After training a model, the xFusionCorp Industries ML team wants DVC to surface metrics through dvc metrics show and the DVC extension’s METRICS view. The fraud-detection pipeline already trains a model and writes a metrics.json, but DVC does not recognise the file as a metric. Wire it in correctly.

  1. A project exists at /root/code/fraud-detection/ with a three-stage DVC pipeline (process_data, split_data, train). The train stage runs src/models/train.py, which writes the model to models/model.pkl and metrics to metrics.json. Do not modify the Python files.

  2. The train stage in dvc.yaml must declare metrics.json as a DVC metric output, not as a regular file output. The metric must be declared with cache: false so the JSON lives in Git for diff history rather than in the DVC cache.

  3. Re-run the pipeline with dvc repro so the metric registration takes effect.

  4. After your changes, dvc metrics show must report the accuracy and f1_score values from metrics.json.
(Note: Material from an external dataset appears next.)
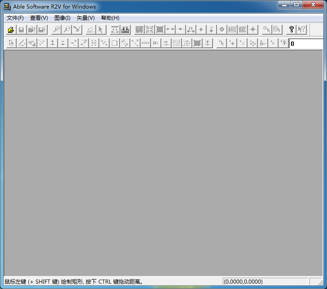Open the 图像(I) menu
Screen dimensions: 327x289
click(x=62, y=18)
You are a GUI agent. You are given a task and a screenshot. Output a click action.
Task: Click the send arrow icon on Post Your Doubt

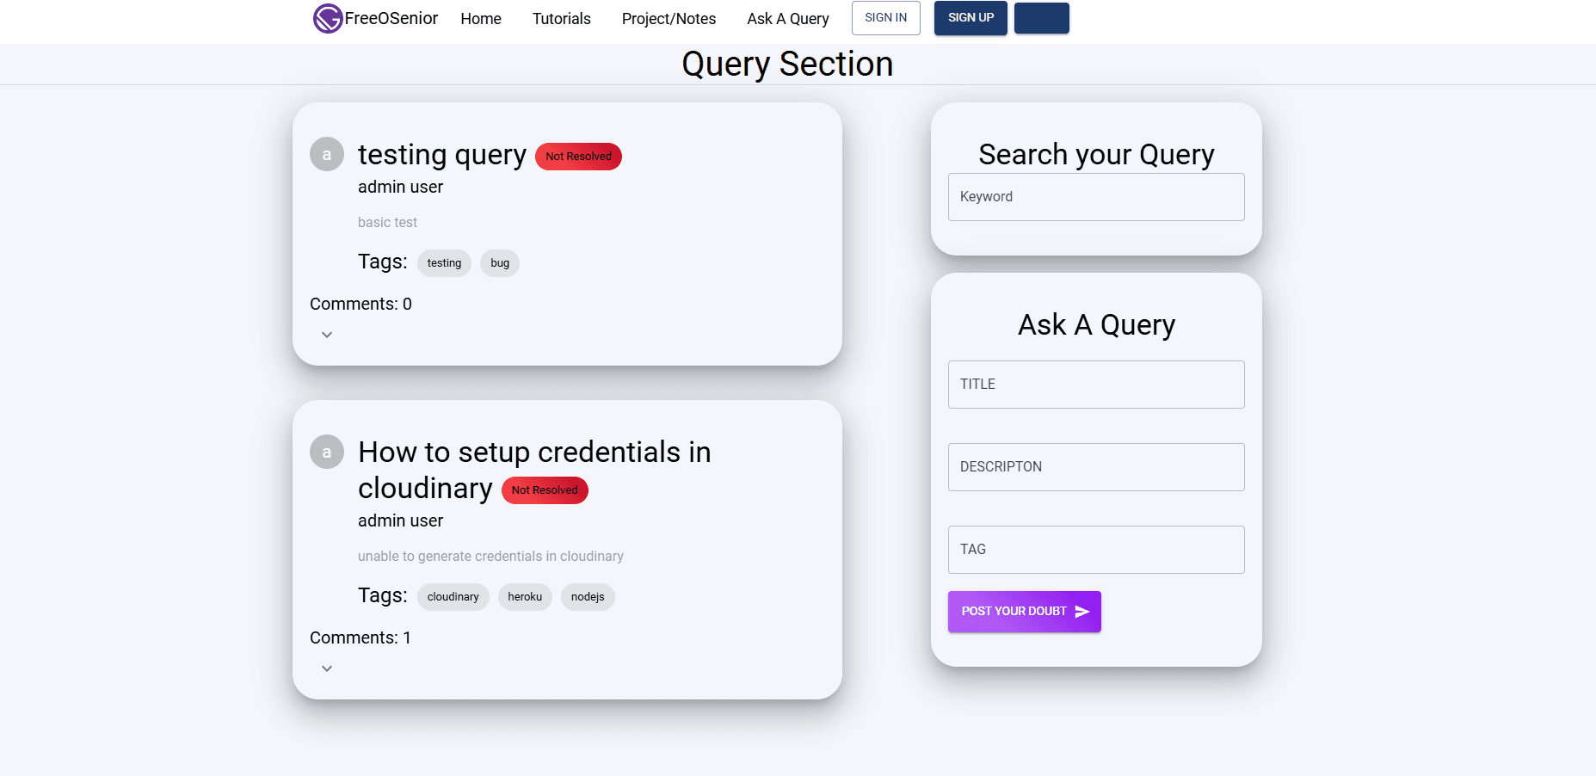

The DVC extension’s METRICS section under the DVC view will surface the same values directly in the editor once the metric is registered.

Solution

To register metrics.json as a DVC metric output, we need to modify the dvc.yaml file for the train stage. Here’s how we can do it:

  1. Open the dvc.yaml file located at /root/code/fraud-detection/dvc.yaml.
  2. Locate the train stage in the dvc.yaml file. It should look something like this:

     train:
         cmd: python src/models/train.py
         deps:
             - data/processed/train.csv
             - src/models/train.py
         outs:
             - models/model.pkl
         metrics:
             - metrics.json:
                 cache: false
    

    checkout full source code of day_16_dvc.yaml pipeline file.

  3. After modifying the pipeline, run the following commands:

    dvc repro
    dvc metrics show
    

    It should create a metrics.json file and display the accuracy and f1_score.